Social Contract Theory: Hobbes and Locke

Out of the turmoil of the English revolutions came a major rethinking of the foundations of all political authority. Although Thomas Hobbes and John Locke wrote in response to the upheavals of their times, they offered opposing arguments that were applicable to any place and any time, not just England of the seventeenth century. Hobbes justified absolute authority; Locke provided the rationale for constitutionalism. Yet both argued that all authority came not from divine right but from a social contract among citizens.
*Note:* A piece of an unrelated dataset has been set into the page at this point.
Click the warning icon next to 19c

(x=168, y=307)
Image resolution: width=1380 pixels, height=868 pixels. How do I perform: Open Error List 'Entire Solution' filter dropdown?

Thomas Hobbes (1588–1679) was a royalist who sat out the English civil war of the 1640s in France, where he tutored the future king Charles II. Returning to England in 1651, Hobbes published his masterpiece, Leviathan, in which he argued for unlimited authority in a ruler. Absolute authority could be vested in either a king or a parliament; it had to be absolute, Hobbes insisted, in order to overcome the defects of human nature. Believing that people are essentially self-centered and driven by the “right to self-preservation,” Hobbes made his case by referring to science, not religion. To Hobbes, human life in a state of nature—that is, any situation without firm authority—was “solitary, poor, nasty, brutish, and short.” Only the assurance of social order could make people secure enough to act according to law; consequently, giving up personal liberty, he maintained, was the price of collective security. Rulers derived their power, he concluded, from a contract in which absolute authority protects people’s rights.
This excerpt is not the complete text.